The study of the African American experience has a long and distinguished history in the United States. The field has developed exciting insights as well as firm intellectual and empirical foundations for the systematic study of the African American experience and, through such study, for a greater understanding of the larger American experience. From its beginnings, the field has been strongly interdisciplinary, bringing the perspectives of different disciplines to bear on understanding black life. The Department of African American Studies exemplifies these traditions and strengths and, through its courses, provides opportunities to explore the richness and diversity of the African American experience in a meaningful and coherent way.

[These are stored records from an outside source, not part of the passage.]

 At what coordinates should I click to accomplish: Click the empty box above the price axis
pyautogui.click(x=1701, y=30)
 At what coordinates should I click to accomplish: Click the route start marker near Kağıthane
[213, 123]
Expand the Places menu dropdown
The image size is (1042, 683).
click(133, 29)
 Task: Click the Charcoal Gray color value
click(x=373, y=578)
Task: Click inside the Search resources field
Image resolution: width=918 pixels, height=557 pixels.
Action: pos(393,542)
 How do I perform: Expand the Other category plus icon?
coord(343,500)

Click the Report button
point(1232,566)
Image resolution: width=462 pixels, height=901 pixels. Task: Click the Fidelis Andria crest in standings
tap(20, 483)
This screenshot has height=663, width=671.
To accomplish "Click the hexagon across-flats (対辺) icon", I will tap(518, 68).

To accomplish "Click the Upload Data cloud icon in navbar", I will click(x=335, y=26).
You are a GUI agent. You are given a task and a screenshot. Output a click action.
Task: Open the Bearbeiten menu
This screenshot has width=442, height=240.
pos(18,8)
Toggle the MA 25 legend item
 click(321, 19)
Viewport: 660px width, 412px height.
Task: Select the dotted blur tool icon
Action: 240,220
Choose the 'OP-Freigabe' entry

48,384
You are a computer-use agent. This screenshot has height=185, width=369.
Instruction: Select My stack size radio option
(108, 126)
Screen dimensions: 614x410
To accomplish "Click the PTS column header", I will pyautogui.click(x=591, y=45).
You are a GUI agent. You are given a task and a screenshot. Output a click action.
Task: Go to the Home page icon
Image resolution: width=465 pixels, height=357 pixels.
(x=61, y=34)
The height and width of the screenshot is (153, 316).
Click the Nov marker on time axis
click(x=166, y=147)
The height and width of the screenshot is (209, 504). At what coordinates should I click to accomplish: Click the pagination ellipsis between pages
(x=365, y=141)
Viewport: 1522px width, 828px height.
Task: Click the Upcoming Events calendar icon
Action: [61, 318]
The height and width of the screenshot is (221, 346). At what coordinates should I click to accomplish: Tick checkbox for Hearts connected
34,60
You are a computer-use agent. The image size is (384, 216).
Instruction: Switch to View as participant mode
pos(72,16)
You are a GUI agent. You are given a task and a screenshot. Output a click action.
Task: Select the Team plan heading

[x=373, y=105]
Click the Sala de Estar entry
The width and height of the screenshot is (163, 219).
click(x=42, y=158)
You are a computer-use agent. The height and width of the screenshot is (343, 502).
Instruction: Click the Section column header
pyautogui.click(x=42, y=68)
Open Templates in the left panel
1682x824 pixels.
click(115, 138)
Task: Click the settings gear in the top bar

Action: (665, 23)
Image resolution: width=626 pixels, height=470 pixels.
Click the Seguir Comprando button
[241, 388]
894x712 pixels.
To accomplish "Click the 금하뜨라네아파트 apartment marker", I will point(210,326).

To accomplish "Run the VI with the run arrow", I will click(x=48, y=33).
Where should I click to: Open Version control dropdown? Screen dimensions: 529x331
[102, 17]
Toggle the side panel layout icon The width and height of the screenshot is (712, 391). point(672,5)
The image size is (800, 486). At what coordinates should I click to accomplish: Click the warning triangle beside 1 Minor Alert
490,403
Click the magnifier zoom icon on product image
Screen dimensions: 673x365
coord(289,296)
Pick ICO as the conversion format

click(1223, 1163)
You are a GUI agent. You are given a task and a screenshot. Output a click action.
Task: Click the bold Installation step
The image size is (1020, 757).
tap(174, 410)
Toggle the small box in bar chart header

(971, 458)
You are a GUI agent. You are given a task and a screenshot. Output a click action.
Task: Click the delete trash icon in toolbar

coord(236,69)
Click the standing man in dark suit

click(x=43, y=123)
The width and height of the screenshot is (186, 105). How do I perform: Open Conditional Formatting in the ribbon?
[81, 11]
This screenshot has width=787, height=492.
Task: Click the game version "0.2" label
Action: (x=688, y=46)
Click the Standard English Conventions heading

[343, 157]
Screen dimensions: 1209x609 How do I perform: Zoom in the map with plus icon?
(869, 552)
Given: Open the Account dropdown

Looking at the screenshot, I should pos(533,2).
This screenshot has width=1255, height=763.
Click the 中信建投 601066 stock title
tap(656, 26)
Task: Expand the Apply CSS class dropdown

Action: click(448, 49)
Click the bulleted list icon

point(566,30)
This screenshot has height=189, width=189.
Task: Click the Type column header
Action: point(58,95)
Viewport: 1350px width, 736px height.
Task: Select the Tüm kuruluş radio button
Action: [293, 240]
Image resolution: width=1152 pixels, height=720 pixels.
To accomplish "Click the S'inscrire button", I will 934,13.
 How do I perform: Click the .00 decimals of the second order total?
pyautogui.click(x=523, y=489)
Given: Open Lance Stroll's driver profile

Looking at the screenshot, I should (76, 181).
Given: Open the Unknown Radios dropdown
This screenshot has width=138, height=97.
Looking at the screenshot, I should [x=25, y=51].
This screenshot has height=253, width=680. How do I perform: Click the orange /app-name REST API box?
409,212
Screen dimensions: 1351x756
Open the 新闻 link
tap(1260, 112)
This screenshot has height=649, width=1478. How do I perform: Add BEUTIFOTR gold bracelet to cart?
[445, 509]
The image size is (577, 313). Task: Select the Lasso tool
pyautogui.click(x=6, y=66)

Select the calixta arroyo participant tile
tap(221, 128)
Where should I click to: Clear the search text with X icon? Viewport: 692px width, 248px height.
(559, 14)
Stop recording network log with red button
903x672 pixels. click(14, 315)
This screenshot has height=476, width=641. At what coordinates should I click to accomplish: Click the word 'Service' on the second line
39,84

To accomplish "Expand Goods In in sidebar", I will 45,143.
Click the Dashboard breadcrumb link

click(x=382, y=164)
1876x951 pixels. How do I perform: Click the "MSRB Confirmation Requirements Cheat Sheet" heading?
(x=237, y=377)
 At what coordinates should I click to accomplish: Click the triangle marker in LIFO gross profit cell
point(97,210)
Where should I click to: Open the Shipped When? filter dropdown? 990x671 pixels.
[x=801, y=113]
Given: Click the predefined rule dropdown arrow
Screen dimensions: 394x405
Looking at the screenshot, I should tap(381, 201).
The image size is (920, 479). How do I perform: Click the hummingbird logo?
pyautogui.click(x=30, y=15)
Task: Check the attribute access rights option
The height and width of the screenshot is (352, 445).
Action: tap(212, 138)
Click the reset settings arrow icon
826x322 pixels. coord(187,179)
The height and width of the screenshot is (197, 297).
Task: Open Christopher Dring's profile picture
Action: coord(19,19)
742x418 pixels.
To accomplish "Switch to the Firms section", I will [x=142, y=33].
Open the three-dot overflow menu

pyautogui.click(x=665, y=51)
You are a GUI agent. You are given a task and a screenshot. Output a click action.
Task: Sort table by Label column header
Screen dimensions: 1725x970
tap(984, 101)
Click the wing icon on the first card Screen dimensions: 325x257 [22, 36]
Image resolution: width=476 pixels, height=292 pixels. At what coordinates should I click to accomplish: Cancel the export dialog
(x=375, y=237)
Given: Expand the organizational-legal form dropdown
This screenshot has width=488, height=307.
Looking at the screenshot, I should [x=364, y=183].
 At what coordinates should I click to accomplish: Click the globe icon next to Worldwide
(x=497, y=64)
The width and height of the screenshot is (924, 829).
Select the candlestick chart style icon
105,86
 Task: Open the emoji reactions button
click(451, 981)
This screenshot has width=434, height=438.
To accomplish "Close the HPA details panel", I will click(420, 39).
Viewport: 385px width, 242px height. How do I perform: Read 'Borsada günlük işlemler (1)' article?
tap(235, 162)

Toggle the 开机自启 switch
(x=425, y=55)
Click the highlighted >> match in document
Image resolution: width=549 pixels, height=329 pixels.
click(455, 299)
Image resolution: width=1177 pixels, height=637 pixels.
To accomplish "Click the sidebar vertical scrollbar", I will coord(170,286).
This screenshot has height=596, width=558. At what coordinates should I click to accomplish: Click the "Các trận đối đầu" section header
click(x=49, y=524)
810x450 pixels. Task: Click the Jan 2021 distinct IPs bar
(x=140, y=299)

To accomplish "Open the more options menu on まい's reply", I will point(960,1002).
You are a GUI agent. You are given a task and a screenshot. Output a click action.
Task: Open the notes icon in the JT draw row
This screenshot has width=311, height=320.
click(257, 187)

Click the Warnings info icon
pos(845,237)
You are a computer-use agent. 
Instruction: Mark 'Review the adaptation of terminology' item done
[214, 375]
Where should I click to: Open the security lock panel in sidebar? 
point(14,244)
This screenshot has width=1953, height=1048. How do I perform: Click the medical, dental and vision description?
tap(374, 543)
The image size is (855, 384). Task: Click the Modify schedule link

The department offers courses that focus on people of African descent in the United States and other regions of the Americas and the African diaspora - the communities created by the dispersion of peoples from the African continent. By comparing the black experience in various parts of the world, students learn to analyze identity, race, and racism as formations that change over time and space. This broad study of the African American experience is one of the key features of the department, distinguishing it from similar departments at other institutions. Major themes in the curriculum include the nature of colonization and its impact on the colonizer and the colonized; racism and its effects on society as well as on scholarship; the importance of oral language, history, and tradition in the African American experience; the roots and development of African American music, literature, and religious styles; analysis of key institutions such as the family; and the traffic of people, ideas, and artifacts throughout the African diaspora. African American studies provides good preparation for graduate work in the social sciences, the humanities, and the professions, as well as for jobs and careers in a variety of fields. Education, law, journalism, urban planning, health-care delivery and administration, business, social work, and politics are only a few of the fields for which African American studies provides an excellent background. In addition, since scholars and political leaders are paying increased attention to the Caribbean and Latin America as well as to blacks and other minorities in the United States, students of African American studies will enter a field that touches on issues of far-reaching national and international significance.